━━━━━ Listed entries

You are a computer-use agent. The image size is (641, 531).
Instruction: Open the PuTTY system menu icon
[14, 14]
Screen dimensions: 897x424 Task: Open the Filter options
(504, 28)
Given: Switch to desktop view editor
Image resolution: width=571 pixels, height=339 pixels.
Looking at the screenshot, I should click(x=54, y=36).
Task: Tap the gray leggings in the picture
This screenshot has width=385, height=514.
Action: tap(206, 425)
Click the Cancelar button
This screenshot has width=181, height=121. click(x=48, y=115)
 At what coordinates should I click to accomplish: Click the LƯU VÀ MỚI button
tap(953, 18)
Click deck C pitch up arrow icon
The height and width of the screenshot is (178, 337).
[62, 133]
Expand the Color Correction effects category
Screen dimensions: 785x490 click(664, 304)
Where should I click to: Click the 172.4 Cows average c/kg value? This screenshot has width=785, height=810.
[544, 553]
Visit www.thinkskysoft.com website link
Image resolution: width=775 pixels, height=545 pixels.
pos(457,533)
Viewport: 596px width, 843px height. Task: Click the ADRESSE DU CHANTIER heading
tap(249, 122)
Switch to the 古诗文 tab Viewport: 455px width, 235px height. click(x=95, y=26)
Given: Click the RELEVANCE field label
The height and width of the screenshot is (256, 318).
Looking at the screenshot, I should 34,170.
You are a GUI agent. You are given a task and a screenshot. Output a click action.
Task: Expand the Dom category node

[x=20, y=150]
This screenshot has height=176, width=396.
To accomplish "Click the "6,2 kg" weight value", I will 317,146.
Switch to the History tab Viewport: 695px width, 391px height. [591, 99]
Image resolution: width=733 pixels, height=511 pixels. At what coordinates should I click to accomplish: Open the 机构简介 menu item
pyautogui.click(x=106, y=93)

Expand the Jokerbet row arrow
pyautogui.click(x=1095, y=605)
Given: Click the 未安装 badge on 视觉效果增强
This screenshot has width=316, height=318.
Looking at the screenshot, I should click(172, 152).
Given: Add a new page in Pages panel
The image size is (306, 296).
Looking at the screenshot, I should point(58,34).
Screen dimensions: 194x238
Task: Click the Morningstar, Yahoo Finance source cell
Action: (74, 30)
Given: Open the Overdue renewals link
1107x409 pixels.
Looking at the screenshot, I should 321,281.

━━━━━━━━━━

Work item:
The data above should be duplicated exactly and completely.

Task result:
You are a computer-use agent. The image size is (641, 531).
Instruction: Open the PuTTY system menu icon
[14, 14]
Screen dimensions: 897x424 Task: Open the Filter options
(504, 28)
Given: Switch to desktop view editor
Image resolution: width=571 pixels, height=339 pixels.
Looking at the screenshot, I should click(x=54, y=36).
Task: Tap the gray leggings in the picture
This screenshot has width=385, height=514.
Action: tap(206, 425)
Click the Cancelar button
This screenshot has width=181, height=121. click(x=48, y=115)
 At what coordinates should I click to accomplish: Click the LƯU VÀ MỚI button
tap(953, 18)
Click deck C pitch up arrow icon
The height and width of the screenshot is (178, 337).
[62, 133]
Expand the Color Correction effects category
Screen dimensions: 785x490 click(664, 304)
Where should I click to: Click the 172.4 Cows average c/kg value? This screenshot has width=785, height=810.
[544, 553]
Visit www.thinkskysoft.com website link
Image resolution: width=775 pixels, height=545 pixels.
pos(457,533)
Viewport: 596px width, 843px height. Task: Click the ADRESSE DU CHANTIER heading
tap(249, 122)
Switch to the 古诗文 tab Viewport: 455px width, 235px height. click(x=95, y=26)
Given: Click the RELEVANCE field label
The height and width of the screenshot is (256, 318).
Looking at the screenshot, I should 34,170.
You are a GUI agent. You are given a task and a screenshot. Output a click action.
Task: Expand the Dom category node

[x=20, y=150]
This screenshot has height=176, width=396.
To accomplish "Click the "6,2 kg" weight value", I will 317,146.
Switch to the History tab Viewport: 695px width, 391px height. [591, 99]
Image resolution: width=733 pixels, height=511 pixels. At what coordinates should I click to accomplish: Open the 机构简介 menu item
pyautogui.click(x=106, y=93)

Expand the Jokerbet row arrow
pyautogui.click(x=1095, y=605)
Given: Click the 未安装 badge on 视觉效果增强
This screenshot has width=316, height=318.
Looking at the screenshot, I should click(172, 152).
Given: Add a new page in Pages panel
The image size is (306, 296).
Looking at the screenshot, I should point(58,34).
Screen dimensions: 194x238
Task: Click the Morningstar, Yahoo Finance source cell
Action: (74, 30)
Given: Open the Overdue renewals link
1107x409 pixels.
Looking at the screenshot, I should 321,281.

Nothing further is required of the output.